Re: apache style squid?

From: Michael O'Reilly <michael@dont-contact.us>
Date: 07 Oct 1997 16:36:52 +0800

Stewart Forster <slf@connect.com.au> writes:
> > Has anyone given any thought to building an apache style squid?
>
> Yep. Lots of thought. I;d like to see it done as threads though.

I thought about threads, and indeed I did originally implement some of
this using the LinuxThreads package (with kernel threads).

The biggest issue is portability.

> > i.e.
> > mmap() big chunk of memory for cache index.
> > fork() off a bunch of children.
>
> forking is VERY bad. LOTS of swap used. Lots of context to switch.
> Bad news all over.

This is the part about requiring intelligent memory
management. (i.e. if you're a 256Meg process, and 250meg of that is
mmap()'ed files, it doesn't make sense to allocate backing
store... etc etc. )

The context switching shouldn't be too bad given that the vast majory
of the time, the context switch should take place when a process is
sleeping, so it's already switched context into the kernel anyway.
 
> Using threads means no mmap() and no fork()'ing. Very efficient.

I guess I'm not convinced. Kernel threads (at least in sunos and
linux) are very close to the process weight anyway. I suspect this may
be a religious issue. :)

> > One of the children does:
> > sleep on recvfrom(), and handle ICP requests.
>
> I'd have 1 thread doing the ICP like you say. But it should also be
> the thread responsible for controlling the cache index. It does the recvfrom
> and accept() via a poll() or select() (as is done now).

One of the big advantages of fork()/kernel threads is that you can
afford to sleep on things like accept() and recvfrom(). i.e. you don't
need to use select() or poll() to keep checking if things are ready
yet.

> When an accept comes in, the appropriate context is created for a
> sub-thread to EXCLUSIVELY control that connection without any subsequent
> interaction to locking until that thread has completed.

Nod. Nothing that thread creation is expensive, you'd normally wake a
thread from a pool of idle threads.
 
> We want to have NO locking going on at all. Just a master thread
> firing off completely independent sub-threads as fast as it can. Firing
> off threads would be about 10% of total work to do, so I'm guessing that
> this sort of thing could scale to 10 CPU's happily.

Oh, that's an advantage of fork()'ing.
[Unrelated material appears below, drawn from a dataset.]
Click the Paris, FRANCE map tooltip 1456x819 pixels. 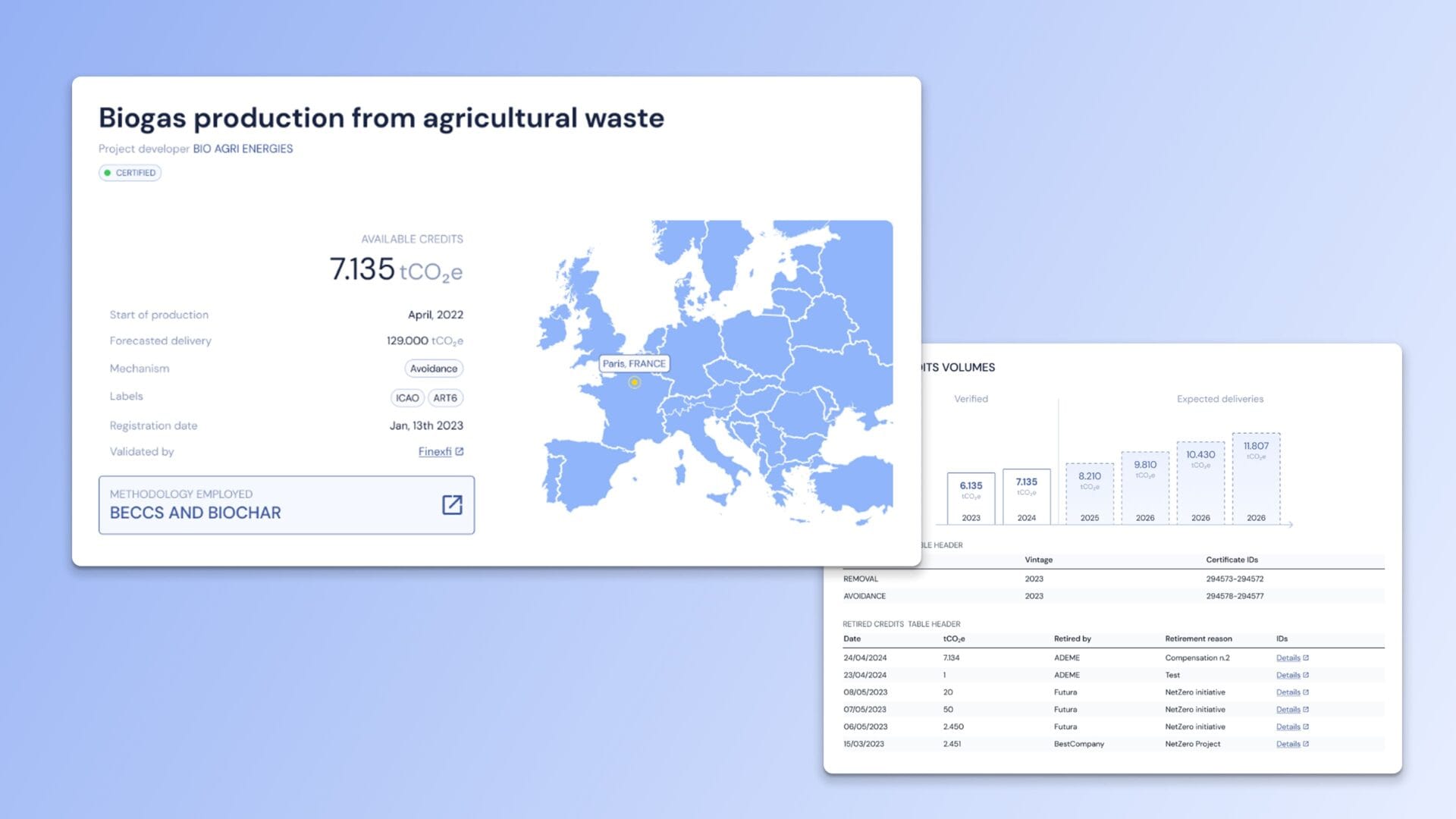pyautogui.click(x=634, y=364)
You get to use those cute SMP
machines. :) [ does Solaris kernel threads use the SMP stuff? I guess
it must ]. I'd forgotten about that.

Note that you will need a little bit of locking happening with
regard to updating the cache index, but because it's purely a memory
stucture I'd be _really_ suprised if you saw more than a lock busy
more than .1% of the time. (you'd normally only hold the lock for a
few instructions, and you'd normally just have woken up, so you're
unlikely to get switched out due to end of timeslice).
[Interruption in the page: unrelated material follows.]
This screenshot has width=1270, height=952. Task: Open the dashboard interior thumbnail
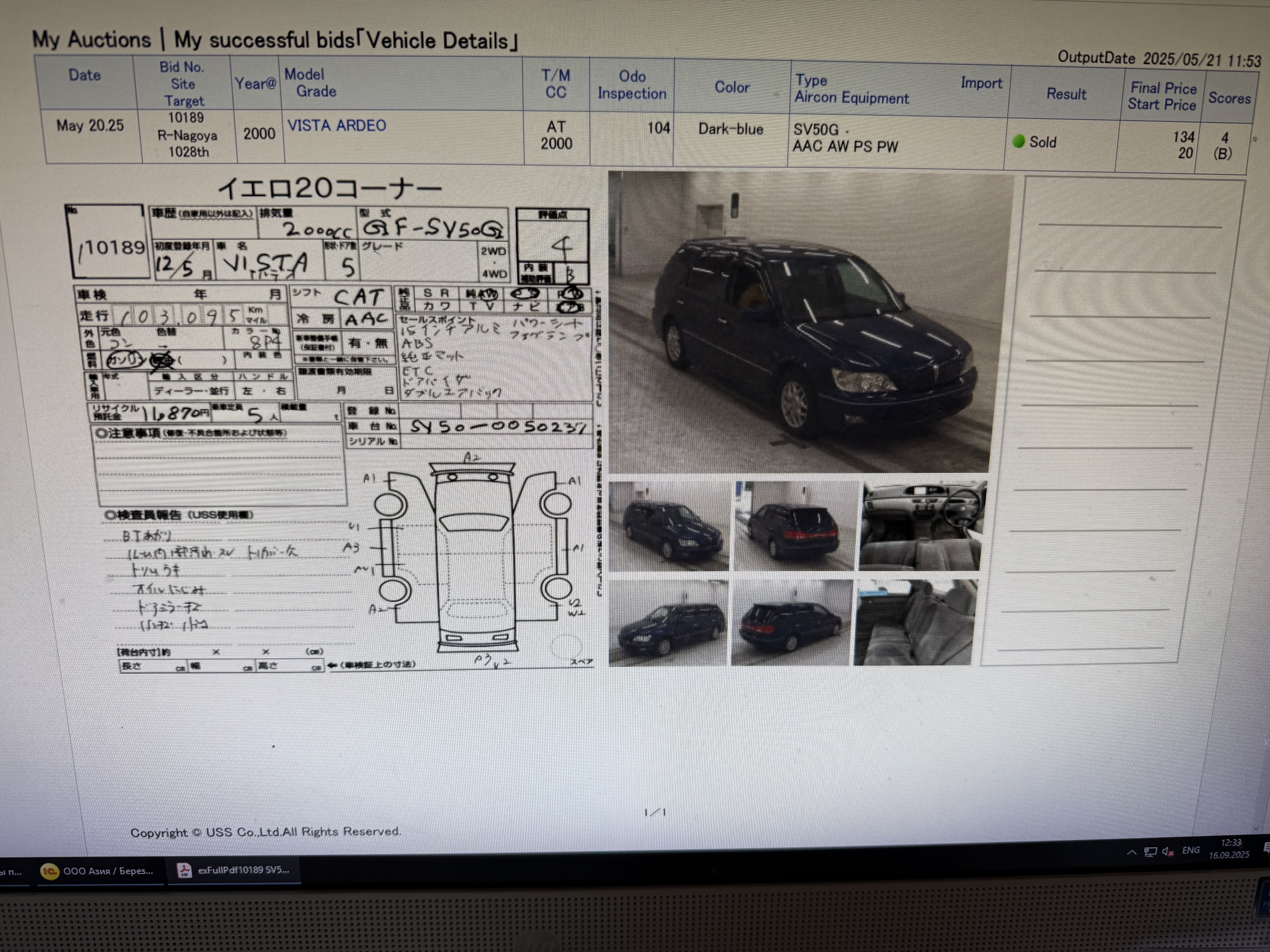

I really don't see the locking as a very serious issue.
 
> > At startup, you can also fork off a child to read in the cache index.
>
> The cache index needs to be a transaction log too. I've already
> modified our squid to do this. There IS no validation stage or FAST or SLOW
> startups. The index is just sucked in as fast as it can. This
> should be done
> be the index/accept/ICP controlling master thread.

So you're doing lazy validation of the index?

> > More efficent disk use. You can now queue multiple requests
> > into the disk subsystem (because you don't need to
> > wait until one completes). This means that if you have
> > RAID'ed disks, or multiple disks, you actually get
> > higher thruput out of them.
>
> Still applies. In fact with our threaded code we've seen a 10x
> speedup due to better disk utilisation/non-blocking on disk reads. We don't
> have full threads yet, just threaded read/write/open/close/unlink.

Is that using the asyncio stuff, or firing off kernel threads? If the
latter, I really wouldn't mind a copy of that code... :)

I've had a couple of goes at that myself, but ran out of time to debug
it.

> > Don't need large amounts of file descriptors per process. Each
> > process is only handling 1 request at a time, so if
> > it's using more than 15 file descriptors I'd be
> > suprised.
>
> Threads still a problem. You'd only have one process. Still, we're pushing
> through 3M TCP hits/day (+7M UDP hits), per cache box and we still are only
> using 2000 fd's maximum. There's a bug which we removed which
> prevented squid
> from killing dead/stalled connections. Once fixed, that no longer becomes
> a problem. With separate sub-threads, connections could probably be closed
> more safely than with the current model, and this saving even more on FD
> usage.

True.
 
[ ... ]
> > On a 'slow' start where you need to stat each file, you can
> > fire off one process per disk. MUCH faster startups.
>
> Do a transaction based disk index log and this issue completely
> disappears. 50 lines of code on top of the current squid code base
> currently.

There is still a mild issue here w.r.t. damaged caches / machine
crashes. Fsck(8) doing wild things can cause a little havoc here.
 
> > Some of the above could be summerised by "the kernel scheduler
> > automagically handles request load balancing for you".
>
> Threads scheduling is WAY more efficient.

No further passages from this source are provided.